[Entries showing where items appear]
============================================================
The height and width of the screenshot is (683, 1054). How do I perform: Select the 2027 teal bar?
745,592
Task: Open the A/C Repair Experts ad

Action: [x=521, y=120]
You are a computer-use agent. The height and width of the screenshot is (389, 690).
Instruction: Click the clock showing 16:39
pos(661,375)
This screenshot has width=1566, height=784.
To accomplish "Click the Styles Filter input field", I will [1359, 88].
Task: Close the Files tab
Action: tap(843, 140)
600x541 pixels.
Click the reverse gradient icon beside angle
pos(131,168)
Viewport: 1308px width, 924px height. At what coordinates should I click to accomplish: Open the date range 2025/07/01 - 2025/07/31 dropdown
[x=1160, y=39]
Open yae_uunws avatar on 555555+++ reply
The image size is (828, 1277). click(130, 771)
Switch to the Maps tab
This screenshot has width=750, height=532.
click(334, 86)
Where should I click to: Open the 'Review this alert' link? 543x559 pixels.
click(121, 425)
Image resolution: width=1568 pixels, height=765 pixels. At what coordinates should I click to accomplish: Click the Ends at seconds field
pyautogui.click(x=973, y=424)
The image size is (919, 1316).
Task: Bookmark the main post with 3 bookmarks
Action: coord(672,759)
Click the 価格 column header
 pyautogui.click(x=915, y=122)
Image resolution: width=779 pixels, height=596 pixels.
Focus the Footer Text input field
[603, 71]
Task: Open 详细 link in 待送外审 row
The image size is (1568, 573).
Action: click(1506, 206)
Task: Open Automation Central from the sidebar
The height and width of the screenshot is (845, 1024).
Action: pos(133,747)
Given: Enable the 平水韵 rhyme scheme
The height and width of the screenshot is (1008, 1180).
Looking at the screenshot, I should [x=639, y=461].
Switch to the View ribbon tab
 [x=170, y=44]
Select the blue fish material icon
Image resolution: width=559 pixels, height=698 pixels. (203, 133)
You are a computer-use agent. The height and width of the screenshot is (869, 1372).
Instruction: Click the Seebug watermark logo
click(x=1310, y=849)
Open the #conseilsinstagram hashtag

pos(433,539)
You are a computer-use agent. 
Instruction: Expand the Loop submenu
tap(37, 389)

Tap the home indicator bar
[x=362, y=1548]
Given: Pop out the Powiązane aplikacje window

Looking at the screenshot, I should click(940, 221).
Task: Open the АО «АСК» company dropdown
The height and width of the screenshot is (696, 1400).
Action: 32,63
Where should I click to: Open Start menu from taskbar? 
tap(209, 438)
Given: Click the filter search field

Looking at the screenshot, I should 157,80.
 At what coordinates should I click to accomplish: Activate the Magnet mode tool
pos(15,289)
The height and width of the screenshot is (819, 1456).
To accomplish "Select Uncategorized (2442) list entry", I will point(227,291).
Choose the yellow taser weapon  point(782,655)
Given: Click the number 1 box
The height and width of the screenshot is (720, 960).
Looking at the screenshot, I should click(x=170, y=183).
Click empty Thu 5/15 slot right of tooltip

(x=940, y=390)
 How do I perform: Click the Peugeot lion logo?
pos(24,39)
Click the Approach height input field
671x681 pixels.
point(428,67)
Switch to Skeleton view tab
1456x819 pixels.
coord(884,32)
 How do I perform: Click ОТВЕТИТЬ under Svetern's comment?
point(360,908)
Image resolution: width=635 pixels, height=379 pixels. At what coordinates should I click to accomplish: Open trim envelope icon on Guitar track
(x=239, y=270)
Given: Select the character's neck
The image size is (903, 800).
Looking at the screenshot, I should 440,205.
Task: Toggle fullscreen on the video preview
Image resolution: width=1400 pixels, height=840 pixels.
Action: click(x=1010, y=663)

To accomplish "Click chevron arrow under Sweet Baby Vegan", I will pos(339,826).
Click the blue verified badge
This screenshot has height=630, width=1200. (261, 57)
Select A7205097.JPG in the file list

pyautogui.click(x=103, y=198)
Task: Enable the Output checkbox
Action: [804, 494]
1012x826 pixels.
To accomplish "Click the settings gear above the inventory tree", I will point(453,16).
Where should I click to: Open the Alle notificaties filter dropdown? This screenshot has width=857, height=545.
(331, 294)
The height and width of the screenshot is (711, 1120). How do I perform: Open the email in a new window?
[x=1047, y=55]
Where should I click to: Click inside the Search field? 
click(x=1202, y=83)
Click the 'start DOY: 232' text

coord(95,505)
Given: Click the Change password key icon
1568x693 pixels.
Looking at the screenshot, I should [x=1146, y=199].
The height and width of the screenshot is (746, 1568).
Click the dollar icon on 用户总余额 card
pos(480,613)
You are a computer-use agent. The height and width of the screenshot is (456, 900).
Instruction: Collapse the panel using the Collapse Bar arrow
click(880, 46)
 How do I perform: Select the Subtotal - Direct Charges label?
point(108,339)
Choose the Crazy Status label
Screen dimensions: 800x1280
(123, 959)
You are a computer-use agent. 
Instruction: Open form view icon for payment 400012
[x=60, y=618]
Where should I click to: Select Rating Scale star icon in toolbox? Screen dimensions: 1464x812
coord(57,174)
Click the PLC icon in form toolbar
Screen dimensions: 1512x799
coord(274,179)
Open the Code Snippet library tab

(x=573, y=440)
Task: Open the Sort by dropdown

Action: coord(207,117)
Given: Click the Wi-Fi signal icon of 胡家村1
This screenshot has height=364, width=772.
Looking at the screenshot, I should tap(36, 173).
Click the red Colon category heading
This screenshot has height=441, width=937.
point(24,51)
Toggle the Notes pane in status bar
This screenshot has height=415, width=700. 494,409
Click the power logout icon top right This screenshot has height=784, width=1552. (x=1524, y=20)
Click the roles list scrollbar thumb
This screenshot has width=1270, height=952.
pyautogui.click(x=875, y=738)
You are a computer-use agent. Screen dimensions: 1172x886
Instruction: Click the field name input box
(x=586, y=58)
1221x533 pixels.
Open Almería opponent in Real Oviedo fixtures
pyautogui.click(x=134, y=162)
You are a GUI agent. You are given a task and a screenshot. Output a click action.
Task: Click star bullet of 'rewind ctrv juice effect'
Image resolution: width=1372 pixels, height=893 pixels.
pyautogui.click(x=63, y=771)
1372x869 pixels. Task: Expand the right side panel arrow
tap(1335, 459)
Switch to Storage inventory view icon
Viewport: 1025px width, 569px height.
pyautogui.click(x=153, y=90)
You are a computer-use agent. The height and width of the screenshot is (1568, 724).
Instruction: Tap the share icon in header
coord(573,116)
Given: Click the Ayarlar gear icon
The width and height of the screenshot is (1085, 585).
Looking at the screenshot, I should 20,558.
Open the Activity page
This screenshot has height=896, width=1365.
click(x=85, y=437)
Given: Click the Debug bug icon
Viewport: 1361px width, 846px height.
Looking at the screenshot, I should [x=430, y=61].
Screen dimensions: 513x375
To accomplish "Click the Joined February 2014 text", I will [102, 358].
============================================================
# What is needed
Number every line of the data above as a list, dropping any blank lines.

# Task result
1. The height and width of the screenshot is (683, 1054). How do I perform: Select the 2027 teal bar?
2. 745,592
3. Task: Open the A/C Repair Experts ad
4. Action: [x=521, y=120]
5. You are a computer-use agent. The height and width of the screenshot is (389, 690).
6. Instruction: Click the clock showing 16:39
7. pos(661,375)
8. This screenshot has width=1566, height=784.
9. To accomplish "Click the Styles Filter input field", I will [1359, 88].
10. Task: Close the Files tab
11. Action: tap(843, 140)
12. 600x541 pixels.
13. Click the reverse gradient icon beside angle
14. pos(131,168)
15. Viewport: 1308px width, 924px height. At what coordinates should I click to accomplish: Open the date range 2025/07/01 - 2025/07/31 dropdown
16. [x=1160, y=39]
17. Open yae_uunws avatar on 555555+++ reply
18. The image size is (828, 1277). click(130, 771)
19. Switch to the Maps tab
20. This screenshot has width=750, height=532.
21. click(334, 86)
22. Where should I click to: Open the 'Review this alert' link? 543x559 pixels.
23. click(121, 425)
24. Image resolution: width=1568 pixels, height=765 pixels. At what coordinates should I click to accomplish: Click the Ends at seconds field
25. pyautogui.click(x=973, y=424)
26. The image size is (919, 1316).
27. Task: Bookmark the main post with 3 bookmarks
28. Action: coord(672,759)
29. Click the 価格 column header
30.  pyautogui.click(x=915, y=122)
31. Image resolution: width=779 pixels, height=596 pixels.
32. Focus the Footer Text input field
33. [603, 71]
34. Task: Open 详细 link in 待送外审 row
35. The image size is (1568, 573).
36. Action: click(1506, 206)
37. Task: Open Automation Central from the sidebar
38. The height and width of the screenshot is (845, 1024).
39. Action: pos(133,747)
40. Given: Enable the 平水韵 rhyme scheme
41. The height and width of the screenshot is (1008, 1180).
42. Looking at the screenshot, I should [x=639, y=461].
43. Switch to the View ribbon tab
44.  [x=170, y=44]
45. Select the blue fish material icon
46. Image resolution: width=559 pixels, height=698 pixels. (203, 133)
47. You are a computer-use agent. The height and width of the screenshot is (869, 1372).
48. Instruction: Click the Seebug watermark logo
49. click(x=1310, y=849)
50. Open the #conseilsinstagram hashtag
51. pos(433,539)
52. You are a computer-use agent. 
53. Instruction: Expand the Loop submenu
54. tap(37, 389)
55. Tap the home indicator bar
56. [x=362, y=1548]
57. Given: Pop out the Powiązane aplikacje window
58. Looking at the screenshot, I should click(940, 221).
59. Task: Open the АО «АСК» company dropdown
60. The height and width of the screenshot is (696, 1400).
61. Action: 32,63
62. Where should I click to: Open Start menu from taskbar? 
63. tap(209, 438)
64. Given: Click the filter search field
65. Looking at the screenshot, I should 157,80.
66.  At what coordinates should I click to accomplish: Activate the Magnet mode tool
67. pos(15,289)
68. The height and width of the screenshot is (819, 1456).
69. To accomplish "Select Uncategorized (2442) list entry", I will point(227,291).
70. Choose the yellow taser weapon  point(782,655)
71. Given: Click the number 1 box
72. The height and width of the screenshot is (720, 960).
73. Looking at the screenshot, I should click(x=170, y=183).
74. Click empty Thu 5/15 slot right of tooltip
75. (x=940, y=390)
76.  How do I perform: Click the Peugeot lion logo?
77. pos(24,39)
78. Click the Approach height input field
79. 671x681 pixels.
80. point(428,67)
81. Switch to Skeleton view tab
82. 1456x819 pixels.
83. coord(884,32)
84.  How do I perform: Click ОТВЕТИТЬ under Svetern's comment?
85. point(360,908)
86. Image resolution: width=635 pixels, height=379 pixels. At what coordinates should I click to accomplish: Open trim envelope icon on Guitar track
87. (x=239, y=270)
88. Given: Select the character's neck
89. The image size is (903, 800).
90. Looking at the screenshot, I should 440,205.
91. Task: Toggle fullscreen on the video preview
92. Image resolution: width=1400 pixels, height=840 pixels.
93. Action: click(x=1010, y=663)
94. To accomplish "Click chevron arrow under Sweet Baby Vegan", I will pos(339,826).
95. Click the blue verified badge
96. This screenshot has height=630, width=1200. (261, 57)
97. Select A7205097.JPG in the file list
98. pyautogui.click(x=103, y=198)
99. Task: Enable the Output checkbox
100. Action: [804, 494]
101. 1012x826 pixels.
102. To accomplish "Click the settings gear above the inventory tree", I will point(453,16).
103. Where should I click to: Open the Alle notificaties filter dropdown? This screenshot has width=857, height=545.
104. (331, 294)
105. The height and width of the screenshot is (711, 1120). How do I perform: Open the email in a new window?
106. [x=1047, y=55]
107. Where should I click to: Click inside the Search field? 
108. click(x=1202, y=83)
109. Click the 'start DOY: 232' text
110. coord(95,505)
111. Given: Click the Change password key icon
112. 1568x693 pixels.
113. Looking at the screenshot, I should [x=1146, y=199].
114. The height and width of the screenshot is (746, 1568).
115. Click the dollar icon on 用户总余额 card
116. pos(480,613)
117. You are a computer-use agent. The height and width of the screenshot is (456, 900).
118. Instruction: Collapse the panel using the Collapse Bar arrow
119. click(880, 46)
120.  How do I perform: Select the Subtotal - Direct Charges label?
121. point(108,339)
122. Choose the Crazy Status label
123. Screen dimensions: 800x1280
124. (123, 959)
125. You are a computer-use agent. 
126. Instruction: Open form view icon for payment 400012
127. [x=60, y=618]
128. Where should I click to: Select Rating Scale star icon in toolbox? Screen dimensions: 1464x812
129. coord(57,174)
130. Click the PLC icon in form toolbar
131. Screen dimensions: 1512x799
132. coord(274,179)
133. Open the Code Snippet library tab
134. (x=573, y=440)
135. Task: Open the Sort by dropdown
136. Action: coord(207,117)
137. Given: Click the Wi-Fi signal icon of 胡家村1
138. This screenshot has height=364, width=772.
139. Looking at the screenshot, I should tap(36, 173).
140. Click the red Colon category heading
141. This screenshot has height=441, width=937.
142. point(24,51)
143. Toggle the Notes pane in status bar
144. This screenshot has height=415, width=700. 494,409
145. Click the power logout icon top right This screenshot has height=784, width=1552. (x=1524, y=20)
146. Click the roles list scrollbar thumb
147. This screenshot has width=1270, height=952.
148. pyautogui.click(x=875, y=738)
149. You are a computer-use agent. Screen dimensions: 1172x886
150. Instruction: Click the field name input box
151. (x=586, y=58)
152. 1221x533 pixels.
153. Open Almería opponent in Real Oviedo fixtures
154. pyautogui.click(x=134, y=162)
155. You are a GUI agent. You are given a task and a screenshot. Output a click action.
156. Task: Click star bullet of 'rewind ctrv juice effect'
157. Image resolution: width=1372 pixels, height=893 pixels.
158. pyautogui.click(x=63, y=771)
159. 1372x869 pixels. Task: Expand the right side panel arrow
160. tap(1335, 459)
161. Switch to Storage inventory view icon
162. Viewport: 1025px width, 569px height.
163. pyautogui.click(x=153, y=90)
164. You are a computer-use agent. The height and width of the screenshot is (1568, 724).
165. Instruction: Tap the share icon in header
166. coord(573,116)
167. Given: Click the Ayarlar gear icon
168. The width and height of the screenshot is (1085, 585).
169. Looking at the screenshot, I should 20,558.
170. Open the Activity page
171. This screenshot has height=896, width=1365.
172. click(x=85, y=437)
173. Given: Click the Debug bug icon
174. Viewport: 1361px width, 846px height.
175. Looking at the screenshot, I should [x=430, y=61].
176. Screen dimensions: 513x375
177. To accomplish "Click the Joined February 2014 text", I will [102, 358].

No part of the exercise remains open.